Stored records
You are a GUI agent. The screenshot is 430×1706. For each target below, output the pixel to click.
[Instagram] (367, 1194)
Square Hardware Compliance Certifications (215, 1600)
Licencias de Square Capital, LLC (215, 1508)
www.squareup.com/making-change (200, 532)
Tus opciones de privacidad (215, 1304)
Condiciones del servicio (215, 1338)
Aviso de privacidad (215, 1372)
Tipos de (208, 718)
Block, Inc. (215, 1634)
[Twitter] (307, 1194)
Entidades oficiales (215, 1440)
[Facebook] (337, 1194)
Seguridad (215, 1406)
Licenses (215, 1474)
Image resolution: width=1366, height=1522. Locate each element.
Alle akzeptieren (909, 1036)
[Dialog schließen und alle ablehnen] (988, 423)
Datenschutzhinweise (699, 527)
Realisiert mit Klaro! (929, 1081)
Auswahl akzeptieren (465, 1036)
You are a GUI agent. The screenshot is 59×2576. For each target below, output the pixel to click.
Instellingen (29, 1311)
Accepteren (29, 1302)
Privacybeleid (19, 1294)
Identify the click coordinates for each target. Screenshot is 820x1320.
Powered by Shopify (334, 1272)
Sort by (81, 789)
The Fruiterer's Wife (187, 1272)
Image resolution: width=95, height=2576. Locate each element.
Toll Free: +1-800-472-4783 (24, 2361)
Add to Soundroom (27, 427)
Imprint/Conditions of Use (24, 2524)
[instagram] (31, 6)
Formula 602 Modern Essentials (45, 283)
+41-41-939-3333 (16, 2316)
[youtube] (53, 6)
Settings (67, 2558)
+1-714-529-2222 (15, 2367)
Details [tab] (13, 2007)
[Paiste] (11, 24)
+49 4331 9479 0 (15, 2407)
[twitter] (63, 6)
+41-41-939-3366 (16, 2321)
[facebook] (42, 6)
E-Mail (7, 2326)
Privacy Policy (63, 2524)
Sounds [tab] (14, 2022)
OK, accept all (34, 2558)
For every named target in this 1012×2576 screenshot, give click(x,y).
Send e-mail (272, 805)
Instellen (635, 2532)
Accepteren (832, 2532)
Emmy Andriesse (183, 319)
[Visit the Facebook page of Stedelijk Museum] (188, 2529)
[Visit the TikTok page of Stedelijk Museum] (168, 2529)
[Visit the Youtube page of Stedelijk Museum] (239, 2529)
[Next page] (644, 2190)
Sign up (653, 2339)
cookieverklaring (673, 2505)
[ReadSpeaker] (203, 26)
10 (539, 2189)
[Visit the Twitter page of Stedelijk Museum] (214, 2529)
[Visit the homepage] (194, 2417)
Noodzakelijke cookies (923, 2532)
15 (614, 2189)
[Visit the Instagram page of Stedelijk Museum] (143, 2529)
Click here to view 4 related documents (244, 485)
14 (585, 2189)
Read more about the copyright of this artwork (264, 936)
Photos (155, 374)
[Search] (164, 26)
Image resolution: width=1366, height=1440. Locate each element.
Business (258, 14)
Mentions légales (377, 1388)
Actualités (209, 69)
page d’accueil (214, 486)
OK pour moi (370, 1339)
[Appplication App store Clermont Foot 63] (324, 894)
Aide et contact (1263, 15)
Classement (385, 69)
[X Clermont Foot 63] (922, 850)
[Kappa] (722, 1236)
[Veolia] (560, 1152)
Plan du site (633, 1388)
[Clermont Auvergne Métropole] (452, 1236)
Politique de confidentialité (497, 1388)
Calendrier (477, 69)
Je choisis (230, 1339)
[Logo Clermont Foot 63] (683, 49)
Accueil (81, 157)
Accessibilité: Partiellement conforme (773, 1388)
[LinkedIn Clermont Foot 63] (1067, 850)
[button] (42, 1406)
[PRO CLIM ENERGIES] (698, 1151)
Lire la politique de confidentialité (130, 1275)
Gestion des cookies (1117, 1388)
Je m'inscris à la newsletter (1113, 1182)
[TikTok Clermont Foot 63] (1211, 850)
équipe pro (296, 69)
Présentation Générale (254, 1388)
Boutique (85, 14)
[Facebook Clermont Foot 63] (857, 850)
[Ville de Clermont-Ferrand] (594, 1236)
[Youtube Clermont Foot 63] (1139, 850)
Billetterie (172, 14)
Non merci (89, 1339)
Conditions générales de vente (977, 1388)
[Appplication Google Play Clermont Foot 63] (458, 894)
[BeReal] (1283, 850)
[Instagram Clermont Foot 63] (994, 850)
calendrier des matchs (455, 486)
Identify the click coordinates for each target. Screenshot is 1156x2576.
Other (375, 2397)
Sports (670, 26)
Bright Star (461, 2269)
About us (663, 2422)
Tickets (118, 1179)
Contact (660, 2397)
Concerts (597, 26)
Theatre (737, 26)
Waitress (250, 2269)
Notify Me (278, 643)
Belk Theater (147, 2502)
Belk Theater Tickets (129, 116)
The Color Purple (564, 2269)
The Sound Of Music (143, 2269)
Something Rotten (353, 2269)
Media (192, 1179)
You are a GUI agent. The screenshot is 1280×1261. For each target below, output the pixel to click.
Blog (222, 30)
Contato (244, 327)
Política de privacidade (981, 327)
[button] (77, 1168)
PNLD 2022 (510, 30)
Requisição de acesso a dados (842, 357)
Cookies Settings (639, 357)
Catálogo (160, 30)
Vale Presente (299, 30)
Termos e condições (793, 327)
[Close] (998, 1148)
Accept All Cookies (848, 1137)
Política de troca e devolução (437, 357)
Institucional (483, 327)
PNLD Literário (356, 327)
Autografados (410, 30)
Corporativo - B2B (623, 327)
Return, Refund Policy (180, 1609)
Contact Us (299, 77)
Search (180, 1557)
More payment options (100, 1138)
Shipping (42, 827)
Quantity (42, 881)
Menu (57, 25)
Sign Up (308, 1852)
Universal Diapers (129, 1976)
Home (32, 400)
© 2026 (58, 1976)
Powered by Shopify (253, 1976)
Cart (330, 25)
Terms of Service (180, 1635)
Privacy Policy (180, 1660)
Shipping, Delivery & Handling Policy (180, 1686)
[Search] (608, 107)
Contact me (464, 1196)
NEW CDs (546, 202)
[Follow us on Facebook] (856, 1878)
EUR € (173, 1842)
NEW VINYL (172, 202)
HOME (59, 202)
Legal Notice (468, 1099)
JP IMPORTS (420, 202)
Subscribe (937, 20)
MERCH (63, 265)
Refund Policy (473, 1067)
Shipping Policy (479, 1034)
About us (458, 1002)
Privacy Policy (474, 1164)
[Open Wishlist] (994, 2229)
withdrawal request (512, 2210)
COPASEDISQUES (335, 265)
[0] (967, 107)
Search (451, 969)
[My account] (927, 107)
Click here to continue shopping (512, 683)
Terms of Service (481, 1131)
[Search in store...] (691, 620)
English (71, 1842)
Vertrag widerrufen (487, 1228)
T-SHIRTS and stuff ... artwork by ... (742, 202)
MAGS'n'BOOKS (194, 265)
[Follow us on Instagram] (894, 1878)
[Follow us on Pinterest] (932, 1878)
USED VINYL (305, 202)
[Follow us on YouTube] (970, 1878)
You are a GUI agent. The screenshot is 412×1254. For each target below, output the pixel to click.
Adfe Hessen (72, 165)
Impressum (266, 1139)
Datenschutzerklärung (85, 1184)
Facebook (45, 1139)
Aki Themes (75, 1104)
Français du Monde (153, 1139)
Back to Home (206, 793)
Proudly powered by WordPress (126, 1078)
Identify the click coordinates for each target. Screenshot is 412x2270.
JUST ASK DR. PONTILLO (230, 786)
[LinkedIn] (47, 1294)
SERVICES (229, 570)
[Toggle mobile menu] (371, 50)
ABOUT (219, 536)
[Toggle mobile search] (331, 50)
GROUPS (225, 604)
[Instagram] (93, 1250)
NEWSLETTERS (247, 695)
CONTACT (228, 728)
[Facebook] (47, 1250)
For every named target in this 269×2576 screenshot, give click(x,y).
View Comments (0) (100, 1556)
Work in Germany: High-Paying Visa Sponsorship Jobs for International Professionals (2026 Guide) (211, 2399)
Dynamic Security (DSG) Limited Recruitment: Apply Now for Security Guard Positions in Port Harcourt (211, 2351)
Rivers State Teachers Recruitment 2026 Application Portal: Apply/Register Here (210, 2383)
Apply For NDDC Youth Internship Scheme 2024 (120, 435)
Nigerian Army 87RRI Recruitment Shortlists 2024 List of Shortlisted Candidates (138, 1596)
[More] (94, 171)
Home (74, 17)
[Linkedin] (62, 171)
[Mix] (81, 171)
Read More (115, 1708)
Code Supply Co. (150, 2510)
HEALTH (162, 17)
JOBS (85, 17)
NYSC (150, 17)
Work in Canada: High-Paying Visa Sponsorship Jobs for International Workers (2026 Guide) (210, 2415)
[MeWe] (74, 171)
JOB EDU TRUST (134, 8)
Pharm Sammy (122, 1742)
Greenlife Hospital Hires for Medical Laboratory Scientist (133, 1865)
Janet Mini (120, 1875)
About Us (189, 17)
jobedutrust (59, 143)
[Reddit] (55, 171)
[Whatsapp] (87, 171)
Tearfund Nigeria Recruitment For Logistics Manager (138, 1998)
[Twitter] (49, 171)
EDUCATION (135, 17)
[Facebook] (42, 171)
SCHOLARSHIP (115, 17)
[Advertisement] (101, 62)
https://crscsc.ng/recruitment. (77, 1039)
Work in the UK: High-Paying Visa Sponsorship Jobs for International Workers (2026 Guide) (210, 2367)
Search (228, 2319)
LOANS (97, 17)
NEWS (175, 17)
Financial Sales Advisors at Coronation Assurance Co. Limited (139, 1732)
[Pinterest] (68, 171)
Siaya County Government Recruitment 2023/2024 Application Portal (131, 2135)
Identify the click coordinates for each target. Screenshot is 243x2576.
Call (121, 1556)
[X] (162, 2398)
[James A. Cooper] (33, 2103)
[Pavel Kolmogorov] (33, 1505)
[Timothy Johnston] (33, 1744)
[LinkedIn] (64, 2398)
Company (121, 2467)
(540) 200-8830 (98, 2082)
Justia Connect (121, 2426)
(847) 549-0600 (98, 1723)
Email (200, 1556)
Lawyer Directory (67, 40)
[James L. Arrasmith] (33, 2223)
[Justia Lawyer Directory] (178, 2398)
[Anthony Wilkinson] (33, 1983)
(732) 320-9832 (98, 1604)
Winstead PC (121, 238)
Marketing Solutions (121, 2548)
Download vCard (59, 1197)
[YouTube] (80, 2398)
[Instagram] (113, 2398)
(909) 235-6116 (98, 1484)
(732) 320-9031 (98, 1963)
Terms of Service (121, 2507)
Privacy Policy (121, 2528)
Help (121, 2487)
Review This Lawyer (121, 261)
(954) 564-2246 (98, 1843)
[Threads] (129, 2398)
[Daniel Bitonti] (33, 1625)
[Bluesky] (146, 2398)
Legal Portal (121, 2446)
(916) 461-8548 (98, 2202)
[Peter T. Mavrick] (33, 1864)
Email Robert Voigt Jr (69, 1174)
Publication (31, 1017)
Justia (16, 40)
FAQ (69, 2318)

What is being asked |
The lines above, from the start of the records through the one containing "Auswahl akzeptieren (465, 1036)", are to be printed exactly, and nothing else is to be included.

Answer to the exercise |
You are a GUI agent. The screenshot is 430×1706. For each target below, output the pixel to click.
[Instagram] (367, 1194)
Square Hardware Compliance Certifications (215, 1600)
Licencias de Square Capital, LLC (215, 1508)
www.squareup.com/making-change (200, 532)
Tus opciones de privacidad (215, 1304)
Condiciones del servicio (215, 1338)
Aviso de privacidad (215, 1372)
Tipos de (208, 718)
Block, Inc. (215, 1634)
[Twitter] (307, 1194)
Entidades oficiales (215, 1440)
[Facebook] (337, 1194)
Seguridad (215, 1406)
Licenses (215, 1474)
Image resolution: width=1366, height=1522. Locate each element.
Alle akzeptieren (909, 1036)
[Dialog schließen und alle ablehnen] (988, 423)
Datenschutzhinweise (699, 527)
Realisiert mit Klaro! (929, 1081)
Auswahl akzeptieren (465, 1036)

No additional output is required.